Já pouco se fala de Covid-19 e são, agora, poucos os locais em que a utilização de máscara é obrigatória. Isso significa que estamos salvos de outra pandemia? O investigador britânico Jeremy Farrar, diretor da fundação Wellcome Trust, que financia investigações sobre saúde, diz que a sua experiência em epidemias como as provocadas pelos surtos de Sars e Ébola, faz com que tenha uma posição mais defensiva.

“Eu ficaria menos otimista com o fim da pandemia. O mundo tem imunidade agora, em grande parte. Mas ainda pode haver surpresas nesta pandemia”, afirmou, numa entrevista ao Guardian, Farrar, que fará parte da equipa da Organização Mundial da Saúde este ano.
Neste momento, a sua principal preocupação é a China, que, segundo o especialista, “não oferece uma total transparência sobe os casos, as mortes e o impacto” que o vírus está a ter, agora que as medidas foram aliviadas. E como no resto do mundo as taxas de transmissão continuam a ser uma constante, Farrar reforça a ideia de que é importante ter novas vacinas.
“Não estamos numa posição boa o suficiente para ter certeza de que isto [a pandemia] não voltará até que possamos ter as vacinas que bloqueiam a transmissão. Não sei se é possível, mas acho que a ambição deve manter-se até o final desta década ou o mais rápido possível”, refere. “Acho que, se permitirmos que esta quantidade de vírus continue a circular, corremos constantemente o risco de haver uma nova variante”.
O especialista avisa também que “a pandemia de Covid-19 não impede que surja outro vírus”, referindo que o que pode vir depois pode não ser uma outra variante do coronavírus, mas sim uma gripe ou algo semelhante. Exemplo disso é o H5N1, ou gripe aviária, que circula entre os animais e que faz com que exista a necessidade de os isolar.
“A atual pandemia do vírus H5N1 é uma questão realmente preocupante”, alerta Farrar. Segundo o especialista, historicamente, das centenas de pessoas que foram infetadas pelo vírus, 30% morreram. “Acho que não vamos enfrentar esse cenário, mas se permitirmos que um vírus aviário, ao qual nenhum de nós tem imunidade, continue a circular nas aves e, cada vez mais venha para o setor de mamíferos e, portanto, começar a adaptar-se, há um risco aí. Não podemos quantificá-lo, mas não temos uma vacina H5N1 pronta amanhã.”

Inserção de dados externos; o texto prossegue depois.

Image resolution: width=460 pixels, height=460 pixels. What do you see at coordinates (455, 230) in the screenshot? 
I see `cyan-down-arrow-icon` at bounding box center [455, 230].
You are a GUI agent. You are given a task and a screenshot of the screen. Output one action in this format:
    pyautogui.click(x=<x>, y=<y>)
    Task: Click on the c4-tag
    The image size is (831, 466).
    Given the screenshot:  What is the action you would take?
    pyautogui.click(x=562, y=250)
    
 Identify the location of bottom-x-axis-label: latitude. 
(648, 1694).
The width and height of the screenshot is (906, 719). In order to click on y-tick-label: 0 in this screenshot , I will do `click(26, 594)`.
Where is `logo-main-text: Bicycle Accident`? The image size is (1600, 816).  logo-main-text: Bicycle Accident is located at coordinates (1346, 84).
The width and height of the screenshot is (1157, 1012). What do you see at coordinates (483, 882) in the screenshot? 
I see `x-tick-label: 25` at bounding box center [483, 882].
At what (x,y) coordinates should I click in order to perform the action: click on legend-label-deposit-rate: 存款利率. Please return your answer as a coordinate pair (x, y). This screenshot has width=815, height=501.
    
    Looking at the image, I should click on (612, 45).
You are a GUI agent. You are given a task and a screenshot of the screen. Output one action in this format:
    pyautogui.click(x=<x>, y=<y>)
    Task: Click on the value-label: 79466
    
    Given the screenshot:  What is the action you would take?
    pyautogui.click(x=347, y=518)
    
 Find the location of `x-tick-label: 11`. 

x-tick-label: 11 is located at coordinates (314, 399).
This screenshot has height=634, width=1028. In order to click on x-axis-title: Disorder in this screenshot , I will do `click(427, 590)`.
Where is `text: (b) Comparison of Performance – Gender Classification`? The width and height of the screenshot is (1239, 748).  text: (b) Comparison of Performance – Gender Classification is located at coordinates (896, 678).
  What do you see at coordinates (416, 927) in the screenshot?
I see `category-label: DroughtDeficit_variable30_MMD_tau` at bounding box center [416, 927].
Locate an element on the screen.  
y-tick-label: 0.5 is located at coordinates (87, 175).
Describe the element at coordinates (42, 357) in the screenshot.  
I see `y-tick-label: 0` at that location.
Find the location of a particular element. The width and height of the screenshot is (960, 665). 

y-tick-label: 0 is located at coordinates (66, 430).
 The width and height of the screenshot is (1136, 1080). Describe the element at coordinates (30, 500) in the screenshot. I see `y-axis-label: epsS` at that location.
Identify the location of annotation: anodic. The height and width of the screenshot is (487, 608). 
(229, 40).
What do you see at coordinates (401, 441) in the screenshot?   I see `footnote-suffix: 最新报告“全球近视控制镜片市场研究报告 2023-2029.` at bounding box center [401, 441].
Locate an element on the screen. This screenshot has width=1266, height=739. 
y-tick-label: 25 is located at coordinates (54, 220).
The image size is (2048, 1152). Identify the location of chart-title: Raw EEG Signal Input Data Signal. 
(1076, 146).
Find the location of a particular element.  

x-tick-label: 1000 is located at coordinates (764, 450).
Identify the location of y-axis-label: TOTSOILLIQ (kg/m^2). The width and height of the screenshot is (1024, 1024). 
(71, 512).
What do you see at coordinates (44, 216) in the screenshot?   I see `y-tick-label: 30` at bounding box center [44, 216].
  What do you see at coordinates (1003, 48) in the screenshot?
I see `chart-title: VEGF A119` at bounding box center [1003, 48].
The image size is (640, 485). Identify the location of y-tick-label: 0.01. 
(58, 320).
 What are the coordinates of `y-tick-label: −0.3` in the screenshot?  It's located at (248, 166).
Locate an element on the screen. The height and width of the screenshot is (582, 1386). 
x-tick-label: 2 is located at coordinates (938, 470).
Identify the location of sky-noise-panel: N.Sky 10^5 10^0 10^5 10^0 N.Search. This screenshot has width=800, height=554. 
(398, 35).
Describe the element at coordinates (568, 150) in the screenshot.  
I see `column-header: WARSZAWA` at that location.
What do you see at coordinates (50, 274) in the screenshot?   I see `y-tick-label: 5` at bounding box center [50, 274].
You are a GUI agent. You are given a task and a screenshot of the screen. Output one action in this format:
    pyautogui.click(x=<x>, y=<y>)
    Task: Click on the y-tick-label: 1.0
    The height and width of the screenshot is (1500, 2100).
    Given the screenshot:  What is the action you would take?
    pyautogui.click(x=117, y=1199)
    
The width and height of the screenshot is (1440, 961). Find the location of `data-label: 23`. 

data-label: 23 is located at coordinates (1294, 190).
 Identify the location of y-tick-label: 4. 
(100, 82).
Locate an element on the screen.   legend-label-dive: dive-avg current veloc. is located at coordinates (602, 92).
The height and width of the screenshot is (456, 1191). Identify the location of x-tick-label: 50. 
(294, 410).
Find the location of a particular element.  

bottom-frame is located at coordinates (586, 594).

A iminência de uma nova pandemia não é a única preocupação de Jeremy Farrar. O investigador garante que os profissionais de saúde no mundo inteiro ainda não recuperaram de todo o esforço da pandemia. “Esta é uma questão global, que eu acho extremamente preocupante”, afirma. “A resiliência dos profissionais de saúde, amplamente definida como motoristas de ambulância, enfermeiras, médicos, profissionais de assistência social, etc., está destruída. Eles estão absolutamente destruídos”, afirma.
Profissionais cansados, desmotivados e exaustos, segundo Farrar, não são profissionais capazes de aguentar outra vaga. “A resiliência dos profissionais de saúde em todo o mundo é muito fraca neste momento, e as pessoas estão a deixar estas profissões”, declara. “Se tentarmos espremer as pessoas além da sua capacidade, elas não estarão lá quando precisarmos delas”, reforça, garantindo que é preciso investir nestas profissões e nos seus métodos de trabalho, para estarmos mais preparados caso ocorra “outro evento” nos próximos cinco a 10 anos.